Dall’infanzia trascorsa nelle campagne piacentine al rapporto con il suo partner Sergio Galeotti, scomparso prematuramente, ripercorrendo l’inizio del successo internazionale: “La vera svolta fu la copertina del Time Magazine (aprile 1982, ndr): quella cover mi stupì e insieme mi spaventò. Mi dicevo, se sei su quella copertina la gente si aspetterà sempre il massimo da te”. Non mancano aneddoti sulla prima collezione, presentata all’hotel Palace di MIlano nel 1975: “Mi ricordo che stampavamo i tessuti con le fantasie appoggiandoci sopra i pennarelli. Le cose erano molto povere, devo essere sincero. Non andò bene, è vero”.

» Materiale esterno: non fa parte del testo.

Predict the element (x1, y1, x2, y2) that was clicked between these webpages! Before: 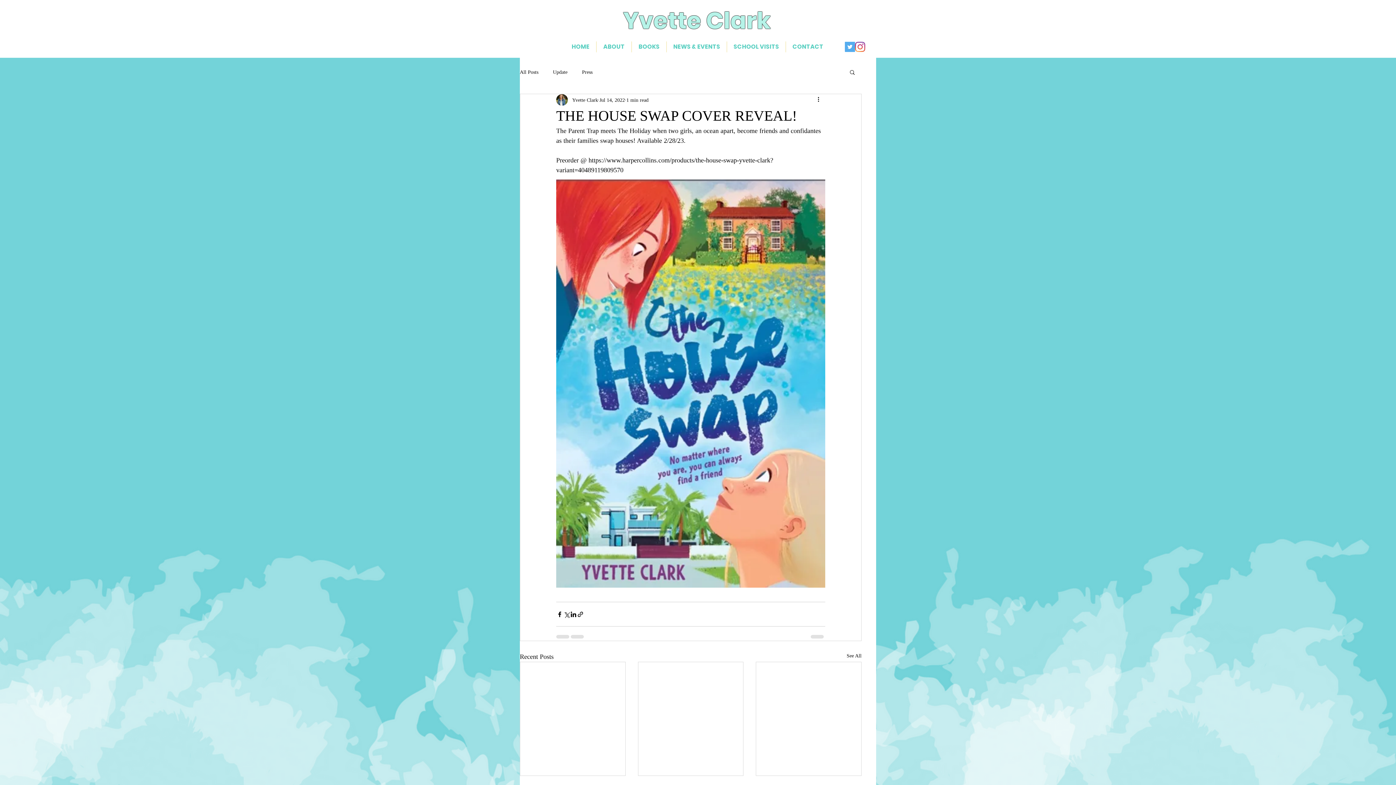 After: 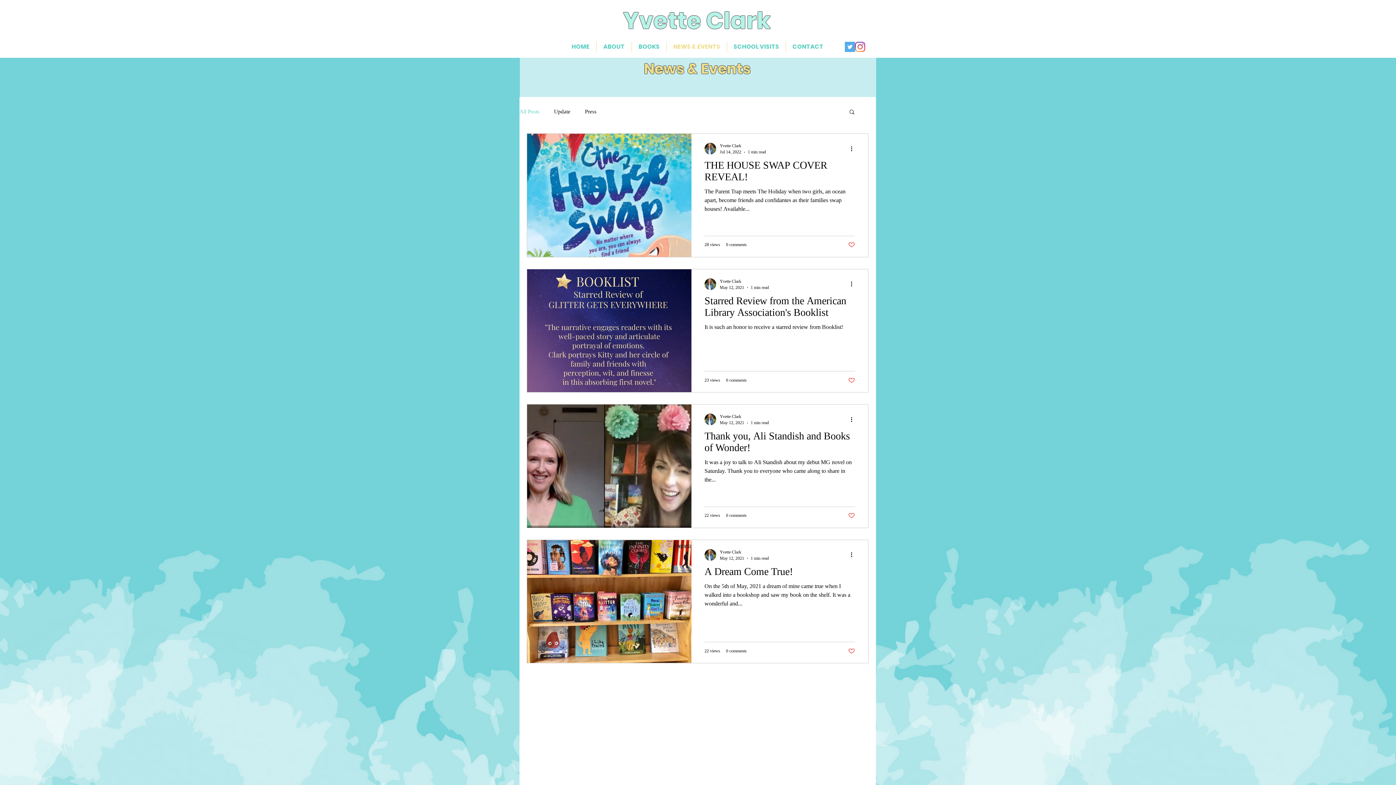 Action: bbox: (666, 41, 726, 52) label: NEWS & EVENTSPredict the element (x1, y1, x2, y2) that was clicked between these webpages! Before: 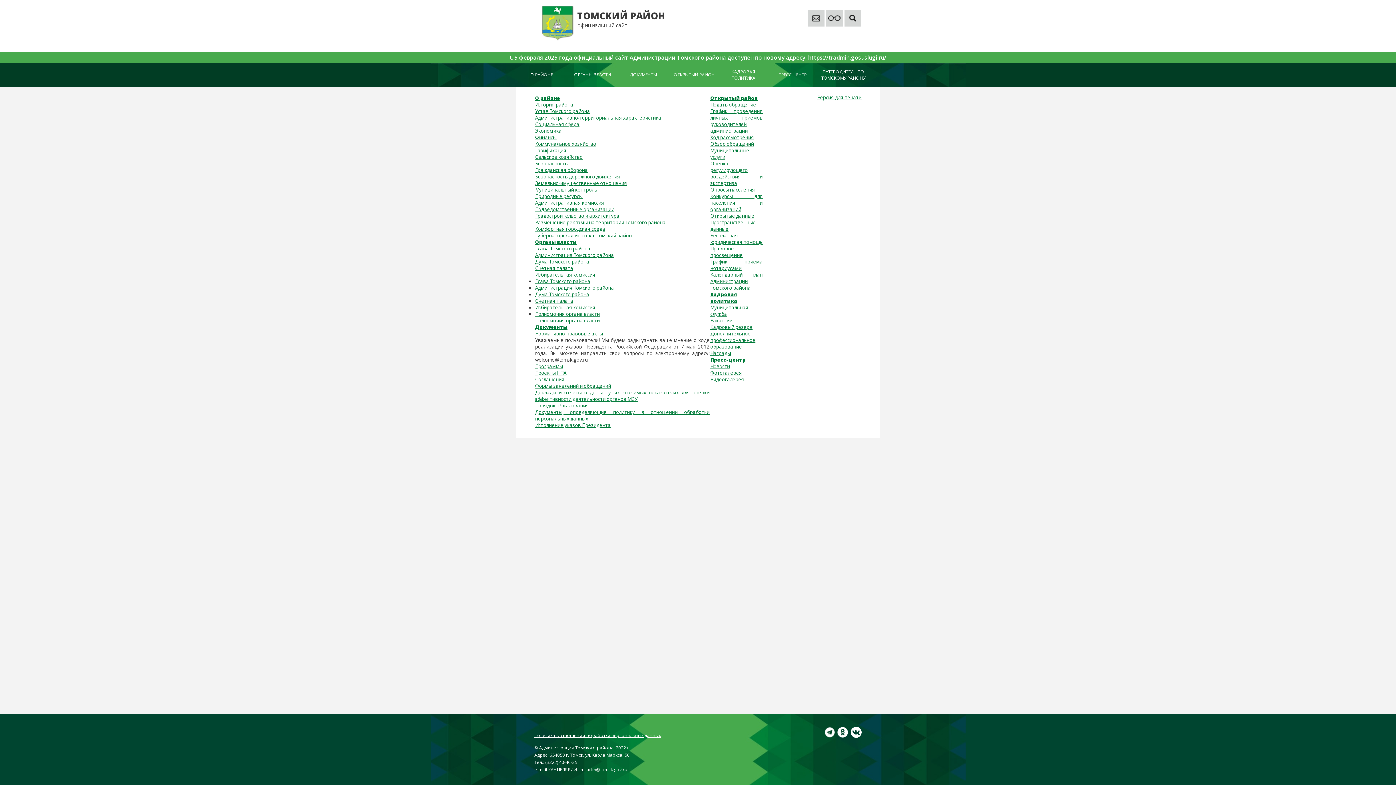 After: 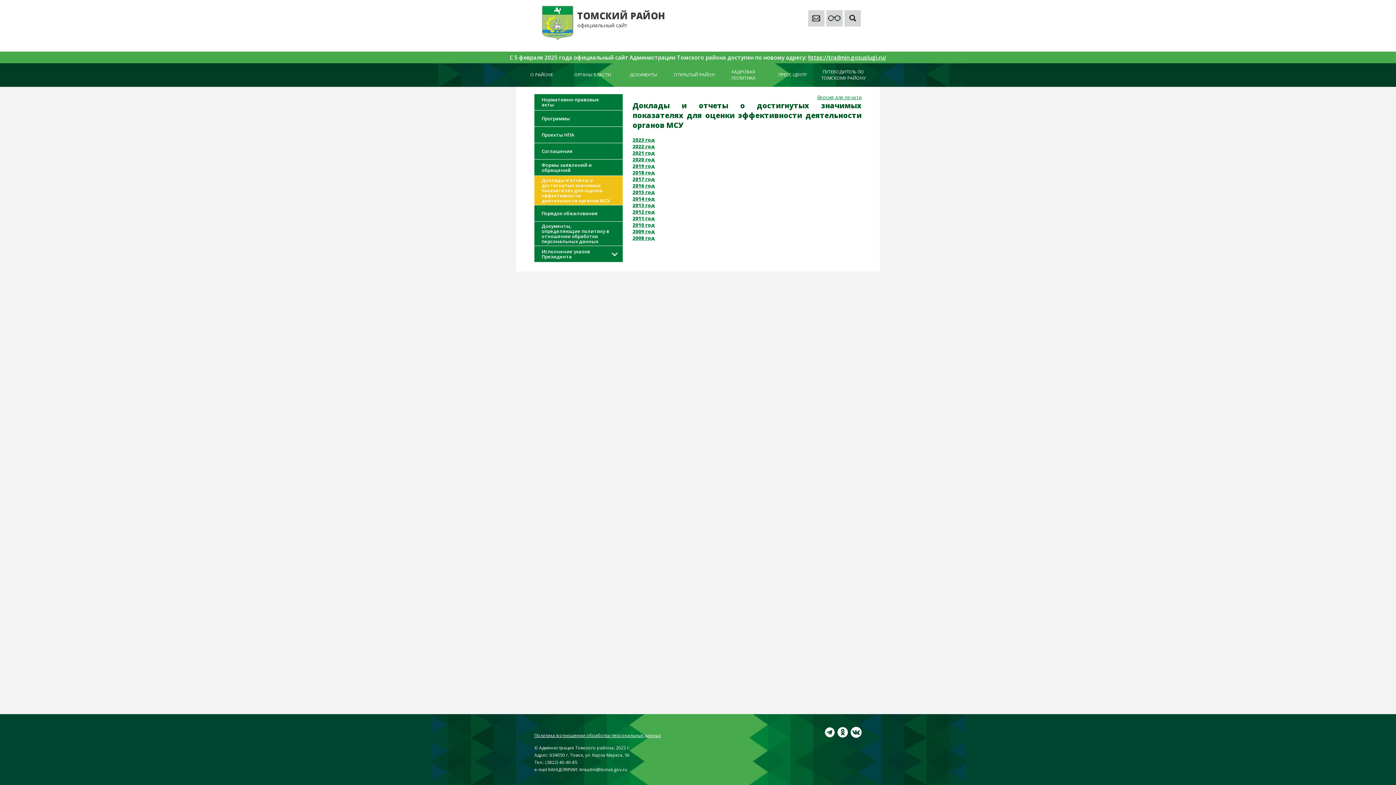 Action: bbox: (535, 389, 709, 402) label: Доклады и отчеты о достигнутых значимых показателях для оценки эффективности деятельности органов МСУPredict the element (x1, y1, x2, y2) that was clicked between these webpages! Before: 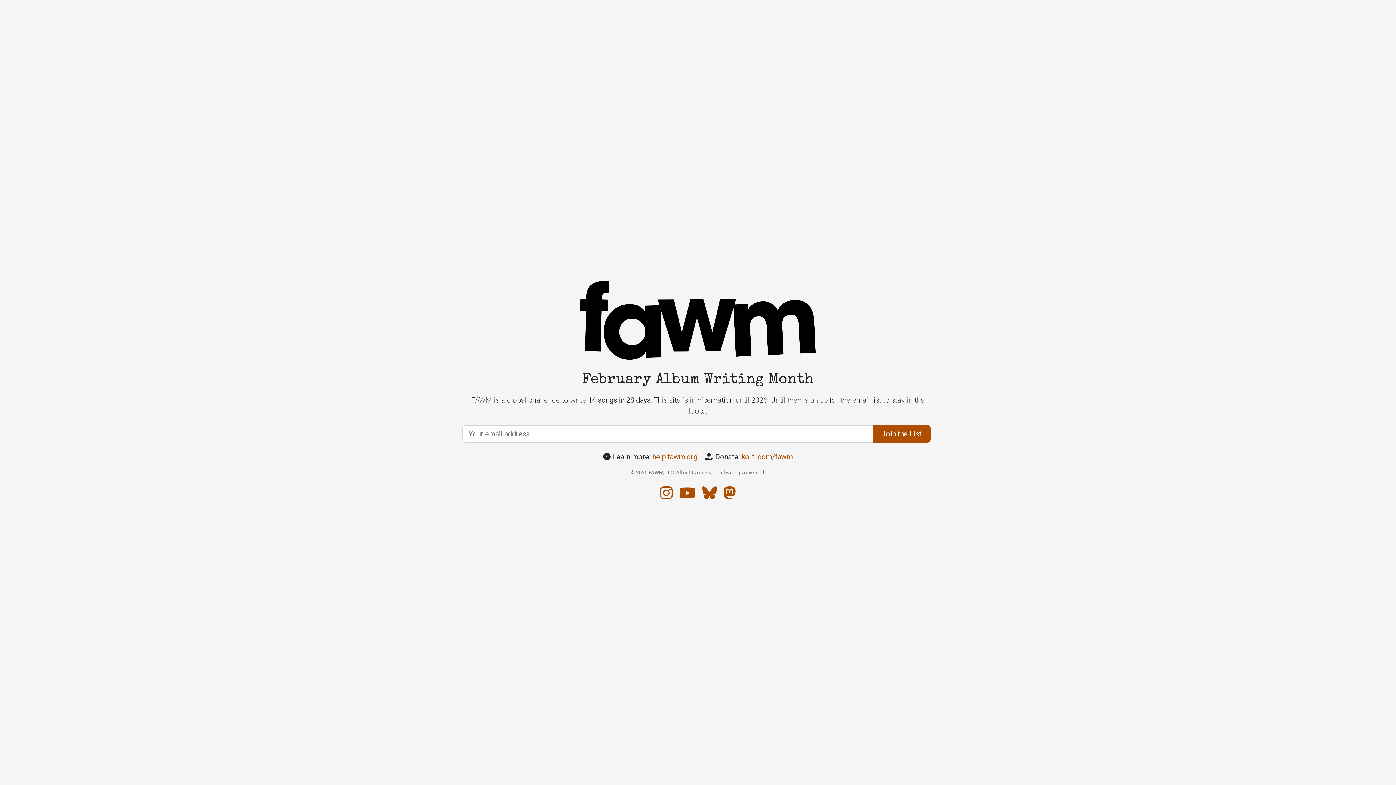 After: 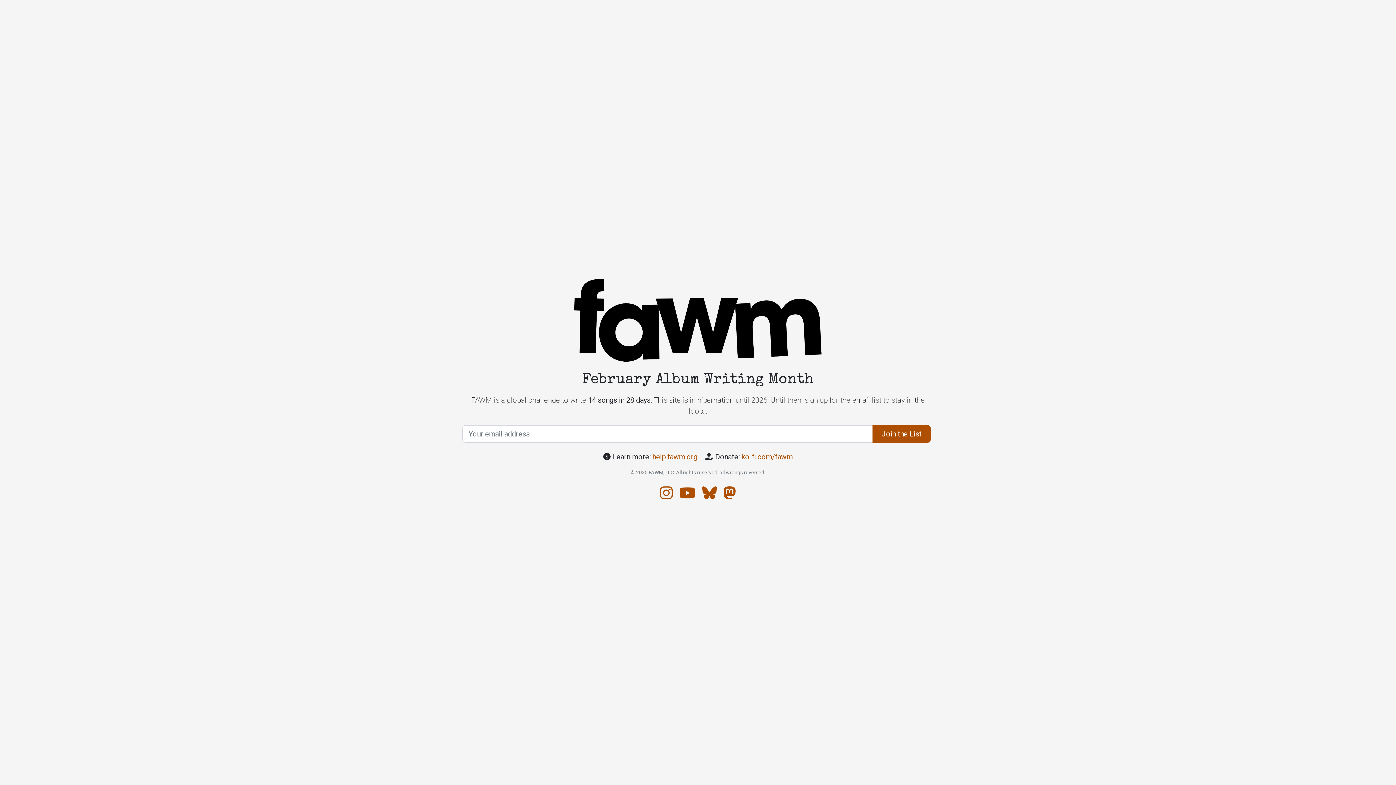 Action: bbox: (580, 316, 816, 323)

Armani conferma che lascerà la sua azienda a una fondazione con una parte della famiglia e qualche elemento esterno: “È stato un processo naturale. Nella mia vita, non mi sono mai posto il problema di dire ora faccio questo così domani ottengo quello. Sono sempre andato avanti facendo quello che amo e quello che ritengo vada fatto in quel momento storico preciso. Nella moda, nei rapporti, io vado sempre avanti”.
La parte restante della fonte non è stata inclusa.